Blustery weather yesterday after a hectic week propelled me to do something I haven't done in years: read a book start to finish in a single day. I picked up Louann Brizendine's "The Female Brain" some weeks ago, intending to save it for travel reading. My fried brain was drawn to the subject yesterday, however, rewarding me with an eye-opening, unsettling, and thought-provoking afternoon.
Brizendine is a neuropsychiastrist with expertise and clinical practice on interactions between hormones and mood. The book explains the interaction between hormones and brain operation in women, with contrasting references to these interactions in men. Chapters cover the various stages of women's hormonal transitions, from birth, childhood, puberty, early adulthood, parenting, middle adulthood, and menopause. Each chapter explains the hormones and hormonal cycles that are most active within each of theses phases; these are related to brain functionality and how this predisposes women to pay attention to different issues at different phases of life and periods within the hormonal cycle. It's engaging and informative, with extensive citations and reference notes.
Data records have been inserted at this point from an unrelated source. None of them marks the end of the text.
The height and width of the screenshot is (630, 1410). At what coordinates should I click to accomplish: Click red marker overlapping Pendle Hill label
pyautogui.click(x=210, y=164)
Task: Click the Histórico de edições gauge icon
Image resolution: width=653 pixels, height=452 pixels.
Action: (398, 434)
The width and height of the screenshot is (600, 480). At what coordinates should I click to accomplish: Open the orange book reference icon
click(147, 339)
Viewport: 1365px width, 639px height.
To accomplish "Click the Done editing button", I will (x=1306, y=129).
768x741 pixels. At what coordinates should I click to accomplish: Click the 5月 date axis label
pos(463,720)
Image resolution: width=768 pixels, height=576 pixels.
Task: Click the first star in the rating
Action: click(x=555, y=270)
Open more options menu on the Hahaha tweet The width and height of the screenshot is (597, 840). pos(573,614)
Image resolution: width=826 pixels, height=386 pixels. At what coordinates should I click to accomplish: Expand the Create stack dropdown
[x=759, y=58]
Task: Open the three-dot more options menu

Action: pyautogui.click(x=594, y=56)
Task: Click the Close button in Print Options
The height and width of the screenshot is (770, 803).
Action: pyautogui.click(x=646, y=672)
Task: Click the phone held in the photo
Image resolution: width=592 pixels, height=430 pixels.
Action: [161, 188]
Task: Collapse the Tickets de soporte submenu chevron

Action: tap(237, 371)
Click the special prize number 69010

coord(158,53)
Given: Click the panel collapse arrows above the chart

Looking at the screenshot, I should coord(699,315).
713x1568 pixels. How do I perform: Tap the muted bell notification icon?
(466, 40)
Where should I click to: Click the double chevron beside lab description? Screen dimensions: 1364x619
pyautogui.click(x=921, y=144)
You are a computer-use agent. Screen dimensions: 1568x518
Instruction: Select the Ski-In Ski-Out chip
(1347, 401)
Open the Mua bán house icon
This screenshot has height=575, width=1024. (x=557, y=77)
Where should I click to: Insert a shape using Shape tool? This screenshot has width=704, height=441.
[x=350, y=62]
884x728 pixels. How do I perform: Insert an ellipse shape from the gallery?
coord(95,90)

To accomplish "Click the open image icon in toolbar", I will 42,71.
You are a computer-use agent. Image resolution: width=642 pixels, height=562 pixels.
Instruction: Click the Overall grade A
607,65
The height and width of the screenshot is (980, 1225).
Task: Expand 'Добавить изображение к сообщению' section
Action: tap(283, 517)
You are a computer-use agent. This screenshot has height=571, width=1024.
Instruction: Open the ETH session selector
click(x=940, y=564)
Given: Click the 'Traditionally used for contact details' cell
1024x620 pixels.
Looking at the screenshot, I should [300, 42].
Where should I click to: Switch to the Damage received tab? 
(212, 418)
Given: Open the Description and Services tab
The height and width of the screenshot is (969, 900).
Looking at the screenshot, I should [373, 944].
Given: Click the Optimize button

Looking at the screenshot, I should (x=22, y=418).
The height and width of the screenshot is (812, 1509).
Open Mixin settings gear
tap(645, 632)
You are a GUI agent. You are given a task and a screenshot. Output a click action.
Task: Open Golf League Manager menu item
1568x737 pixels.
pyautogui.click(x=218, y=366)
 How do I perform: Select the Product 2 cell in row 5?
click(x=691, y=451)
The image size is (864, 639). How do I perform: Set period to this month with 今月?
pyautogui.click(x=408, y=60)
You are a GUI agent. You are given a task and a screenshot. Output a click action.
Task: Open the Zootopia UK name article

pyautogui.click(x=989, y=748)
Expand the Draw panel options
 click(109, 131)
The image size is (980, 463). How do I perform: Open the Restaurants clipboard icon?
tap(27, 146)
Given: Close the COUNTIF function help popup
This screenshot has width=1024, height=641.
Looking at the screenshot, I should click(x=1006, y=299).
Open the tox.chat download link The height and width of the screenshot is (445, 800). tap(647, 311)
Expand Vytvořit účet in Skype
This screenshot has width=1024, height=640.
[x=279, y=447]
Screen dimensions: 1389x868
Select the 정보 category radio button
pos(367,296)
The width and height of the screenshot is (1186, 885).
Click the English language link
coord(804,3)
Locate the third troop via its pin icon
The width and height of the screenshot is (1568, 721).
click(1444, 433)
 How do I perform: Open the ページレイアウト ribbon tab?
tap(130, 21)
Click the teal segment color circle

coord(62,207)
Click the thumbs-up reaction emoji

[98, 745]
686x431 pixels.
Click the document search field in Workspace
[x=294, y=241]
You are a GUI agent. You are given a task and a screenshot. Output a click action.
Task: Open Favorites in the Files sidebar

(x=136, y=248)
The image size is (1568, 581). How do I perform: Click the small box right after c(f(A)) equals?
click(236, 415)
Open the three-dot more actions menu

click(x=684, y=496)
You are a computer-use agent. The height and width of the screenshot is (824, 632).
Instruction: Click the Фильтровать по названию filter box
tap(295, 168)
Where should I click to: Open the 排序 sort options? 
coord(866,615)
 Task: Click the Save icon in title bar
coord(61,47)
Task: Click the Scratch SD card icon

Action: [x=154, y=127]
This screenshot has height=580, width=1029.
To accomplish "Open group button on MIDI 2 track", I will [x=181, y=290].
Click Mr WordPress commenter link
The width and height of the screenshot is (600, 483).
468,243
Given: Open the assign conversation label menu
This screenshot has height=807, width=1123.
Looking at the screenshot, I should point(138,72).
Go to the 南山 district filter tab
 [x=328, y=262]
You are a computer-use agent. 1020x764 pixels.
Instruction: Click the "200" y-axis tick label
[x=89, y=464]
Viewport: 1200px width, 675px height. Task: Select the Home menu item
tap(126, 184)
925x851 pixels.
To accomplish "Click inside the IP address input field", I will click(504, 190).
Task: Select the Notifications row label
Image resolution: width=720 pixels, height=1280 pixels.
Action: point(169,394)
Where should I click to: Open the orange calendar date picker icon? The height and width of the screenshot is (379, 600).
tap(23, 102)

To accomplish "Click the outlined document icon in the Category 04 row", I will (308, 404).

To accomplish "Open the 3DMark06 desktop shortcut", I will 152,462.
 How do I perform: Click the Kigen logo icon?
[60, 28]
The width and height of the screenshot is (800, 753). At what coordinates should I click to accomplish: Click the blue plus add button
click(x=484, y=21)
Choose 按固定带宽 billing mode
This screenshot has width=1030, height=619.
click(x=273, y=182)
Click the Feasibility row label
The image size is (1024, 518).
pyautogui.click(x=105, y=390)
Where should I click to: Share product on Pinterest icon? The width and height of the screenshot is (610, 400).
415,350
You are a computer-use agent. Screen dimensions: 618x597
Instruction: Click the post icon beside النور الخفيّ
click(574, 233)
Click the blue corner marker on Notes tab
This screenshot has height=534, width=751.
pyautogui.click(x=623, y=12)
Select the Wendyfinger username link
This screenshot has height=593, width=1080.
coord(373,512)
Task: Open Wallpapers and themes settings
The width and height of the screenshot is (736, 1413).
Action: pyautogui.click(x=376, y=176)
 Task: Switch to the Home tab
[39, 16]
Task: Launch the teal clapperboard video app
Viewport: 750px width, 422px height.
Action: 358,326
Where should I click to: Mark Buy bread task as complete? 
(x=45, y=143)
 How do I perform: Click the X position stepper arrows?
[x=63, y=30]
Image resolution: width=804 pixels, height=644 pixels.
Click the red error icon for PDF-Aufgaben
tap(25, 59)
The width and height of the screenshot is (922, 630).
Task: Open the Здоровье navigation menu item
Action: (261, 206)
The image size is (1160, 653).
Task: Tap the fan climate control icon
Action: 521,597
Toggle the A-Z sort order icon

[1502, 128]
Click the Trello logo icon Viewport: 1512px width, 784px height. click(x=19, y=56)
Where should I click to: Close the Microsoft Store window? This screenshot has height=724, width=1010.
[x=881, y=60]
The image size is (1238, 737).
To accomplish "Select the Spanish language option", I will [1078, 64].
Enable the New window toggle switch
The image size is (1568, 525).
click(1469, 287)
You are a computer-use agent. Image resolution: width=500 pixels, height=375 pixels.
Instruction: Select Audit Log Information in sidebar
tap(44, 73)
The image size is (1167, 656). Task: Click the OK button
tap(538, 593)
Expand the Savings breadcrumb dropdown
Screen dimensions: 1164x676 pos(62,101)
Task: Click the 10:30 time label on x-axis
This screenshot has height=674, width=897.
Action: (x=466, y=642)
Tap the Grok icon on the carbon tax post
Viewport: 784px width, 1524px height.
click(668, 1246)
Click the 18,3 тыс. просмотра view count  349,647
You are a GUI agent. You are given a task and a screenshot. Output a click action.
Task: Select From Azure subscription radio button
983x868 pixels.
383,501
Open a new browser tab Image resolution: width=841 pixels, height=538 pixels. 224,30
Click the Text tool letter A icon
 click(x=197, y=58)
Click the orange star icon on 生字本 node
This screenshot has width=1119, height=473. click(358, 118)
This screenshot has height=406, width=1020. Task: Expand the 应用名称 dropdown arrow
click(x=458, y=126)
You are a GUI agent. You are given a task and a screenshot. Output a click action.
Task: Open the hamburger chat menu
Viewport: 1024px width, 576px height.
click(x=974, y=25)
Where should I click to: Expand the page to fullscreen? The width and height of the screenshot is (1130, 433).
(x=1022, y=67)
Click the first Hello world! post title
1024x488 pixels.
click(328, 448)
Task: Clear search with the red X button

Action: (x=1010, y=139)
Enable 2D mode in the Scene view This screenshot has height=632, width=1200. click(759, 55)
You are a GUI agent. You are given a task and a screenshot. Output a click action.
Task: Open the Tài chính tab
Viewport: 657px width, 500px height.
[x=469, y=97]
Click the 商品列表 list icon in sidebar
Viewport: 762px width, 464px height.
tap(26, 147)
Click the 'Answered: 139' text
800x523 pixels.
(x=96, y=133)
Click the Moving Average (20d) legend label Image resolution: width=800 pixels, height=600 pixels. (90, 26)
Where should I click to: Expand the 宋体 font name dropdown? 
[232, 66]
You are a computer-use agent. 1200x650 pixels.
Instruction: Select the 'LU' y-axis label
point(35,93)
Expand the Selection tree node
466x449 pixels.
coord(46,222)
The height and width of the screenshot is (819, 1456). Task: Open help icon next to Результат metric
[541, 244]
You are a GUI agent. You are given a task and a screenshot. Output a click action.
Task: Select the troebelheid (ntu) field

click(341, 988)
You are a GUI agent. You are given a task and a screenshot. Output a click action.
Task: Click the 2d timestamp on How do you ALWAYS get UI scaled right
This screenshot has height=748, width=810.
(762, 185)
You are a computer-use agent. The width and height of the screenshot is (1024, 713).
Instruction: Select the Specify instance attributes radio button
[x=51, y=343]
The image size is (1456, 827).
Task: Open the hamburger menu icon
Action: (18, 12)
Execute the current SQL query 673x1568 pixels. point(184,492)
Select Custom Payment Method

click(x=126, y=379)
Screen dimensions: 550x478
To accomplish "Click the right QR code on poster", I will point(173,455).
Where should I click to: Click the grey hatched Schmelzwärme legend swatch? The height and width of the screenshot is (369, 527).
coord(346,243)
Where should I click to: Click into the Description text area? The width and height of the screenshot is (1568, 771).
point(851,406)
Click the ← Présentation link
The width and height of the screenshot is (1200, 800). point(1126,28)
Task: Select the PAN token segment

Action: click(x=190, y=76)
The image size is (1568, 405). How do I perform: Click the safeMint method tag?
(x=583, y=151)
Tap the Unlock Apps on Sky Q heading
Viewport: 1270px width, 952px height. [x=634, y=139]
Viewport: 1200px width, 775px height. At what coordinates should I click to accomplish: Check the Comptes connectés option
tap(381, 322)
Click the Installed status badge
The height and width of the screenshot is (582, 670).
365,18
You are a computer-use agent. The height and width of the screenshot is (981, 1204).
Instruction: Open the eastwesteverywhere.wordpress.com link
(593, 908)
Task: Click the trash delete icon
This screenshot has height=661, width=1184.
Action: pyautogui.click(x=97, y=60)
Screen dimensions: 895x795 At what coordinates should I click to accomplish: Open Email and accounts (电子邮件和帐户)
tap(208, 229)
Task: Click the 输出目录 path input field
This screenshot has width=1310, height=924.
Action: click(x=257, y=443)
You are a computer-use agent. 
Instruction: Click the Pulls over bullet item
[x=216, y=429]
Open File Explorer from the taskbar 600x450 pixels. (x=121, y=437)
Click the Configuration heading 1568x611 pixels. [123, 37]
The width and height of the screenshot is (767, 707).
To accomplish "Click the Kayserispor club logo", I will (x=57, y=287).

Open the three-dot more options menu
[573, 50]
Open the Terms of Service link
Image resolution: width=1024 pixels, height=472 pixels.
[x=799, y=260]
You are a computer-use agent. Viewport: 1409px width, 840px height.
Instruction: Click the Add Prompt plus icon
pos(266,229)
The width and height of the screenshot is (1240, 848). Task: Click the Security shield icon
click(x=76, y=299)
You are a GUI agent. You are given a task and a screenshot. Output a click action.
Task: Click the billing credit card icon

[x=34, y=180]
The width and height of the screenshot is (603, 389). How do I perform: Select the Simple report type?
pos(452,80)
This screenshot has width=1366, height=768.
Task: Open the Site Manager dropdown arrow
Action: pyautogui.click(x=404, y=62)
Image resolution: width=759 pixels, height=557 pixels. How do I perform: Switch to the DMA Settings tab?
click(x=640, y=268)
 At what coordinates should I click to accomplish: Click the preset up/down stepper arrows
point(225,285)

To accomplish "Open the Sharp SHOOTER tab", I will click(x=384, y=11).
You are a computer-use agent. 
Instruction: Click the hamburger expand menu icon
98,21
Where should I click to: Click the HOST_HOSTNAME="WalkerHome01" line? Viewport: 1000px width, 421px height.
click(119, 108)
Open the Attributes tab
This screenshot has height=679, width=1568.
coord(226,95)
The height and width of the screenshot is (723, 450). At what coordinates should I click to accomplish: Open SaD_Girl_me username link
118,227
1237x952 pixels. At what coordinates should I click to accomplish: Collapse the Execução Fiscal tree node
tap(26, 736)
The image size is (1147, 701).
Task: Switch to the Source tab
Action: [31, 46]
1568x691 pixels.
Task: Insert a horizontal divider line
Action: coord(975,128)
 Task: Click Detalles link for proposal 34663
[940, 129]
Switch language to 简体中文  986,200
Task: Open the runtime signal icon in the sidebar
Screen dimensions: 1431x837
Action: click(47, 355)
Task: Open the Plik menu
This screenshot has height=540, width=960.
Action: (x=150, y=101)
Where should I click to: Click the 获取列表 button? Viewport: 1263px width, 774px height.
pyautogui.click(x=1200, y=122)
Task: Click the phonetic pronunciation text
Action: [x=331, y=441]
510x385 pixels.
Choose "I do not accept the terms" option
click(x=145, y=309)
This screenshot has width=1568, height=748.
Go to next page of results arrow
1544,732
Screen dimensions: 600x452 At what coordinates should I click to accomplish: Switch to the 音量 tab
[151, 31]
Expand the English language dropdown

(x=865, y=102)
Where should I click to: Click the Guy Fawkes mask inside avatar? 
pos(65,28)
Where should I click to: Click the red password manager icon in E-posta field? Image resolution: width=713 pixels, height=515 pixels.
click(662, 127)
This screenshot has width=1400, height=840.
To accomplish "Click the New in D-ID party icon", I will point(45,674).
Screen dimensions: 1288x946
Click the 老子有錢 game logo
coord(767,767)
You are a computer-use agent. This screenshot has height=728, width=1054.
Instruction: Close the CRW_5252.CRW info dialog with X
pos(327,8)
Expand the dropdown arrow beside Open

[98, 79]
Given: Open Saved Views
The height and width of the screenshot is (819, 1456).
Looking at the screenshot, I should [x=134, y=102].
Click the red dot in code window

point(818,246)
Brizendine wants women to understand how hormones influence brain function so they can anticipate and plan behavior accordingly. Knowing that we are hormonally predisposed to being more attuned to the needs of others in the first two weeks of our cycles, for example, may help women evaluate requests to take on additional tasks during this time (is this how I get talked into more committee work?). Understanding how hormone phases reduce our pleasure or anger responses may help us maintain stronger relationships, especially when the contrast to men's hormone and brain functions is clear.
The book was eye-opening because I didn't know about the hormonal phases over a lifetime, or much about how particular hormones predisposed me to certain responses. Looking back over my life for the last several weeks, the info presented in this book could explain a lot. And that's precisely what I found unsettling about it: it was too easy to agree with the findings she reports, too easy to wave a flag of womenhood and proclaim that "my hormones made me do it, and differently than he would have" (for appropriate values of he). Brizendine is well-aware of this potential and emphasizes the complementing role of nurture and our ability to choose how to react to biologically-motivated impulses. Any fault of overeager application of this book would be my fault, not hers.
But on some level, I do want to believe that the findings of these studies are valid. How wonderful to narrow the range of my influence in how I react as I defend my differences from the plethora of males around me. Responsibility is great, in moderation. And it's nice to have a readable reference that my reactions both are and are not "all in my head". I want to jump for relief having read this, yet bounce instead from the (appropriate) brakes of my scientific training. I also wanted a home-hormone test kit, so I could try mapping the results against my own moods and responses over time.
My most thought-provoking moment came in the section on puberty, discussing how girls in this stage become intensely focused on social bonding in contrast to boys who retreat. Against the imagery of girls obsessed with social connection and position, computing and science don't stand a chance as currently presented. If we truly want more women in these fields, we have to question something, whether it's how we expose pre-college students to these subjects or how we get students to stop selecting away from certain topics too early in life. I wonder whether those of us who did make it to college majors in these areas had different hormonal ratios than our female peers. Timing may be more problematic than we, or at least I, thought in thinking about how to make these fields more inviting to young women.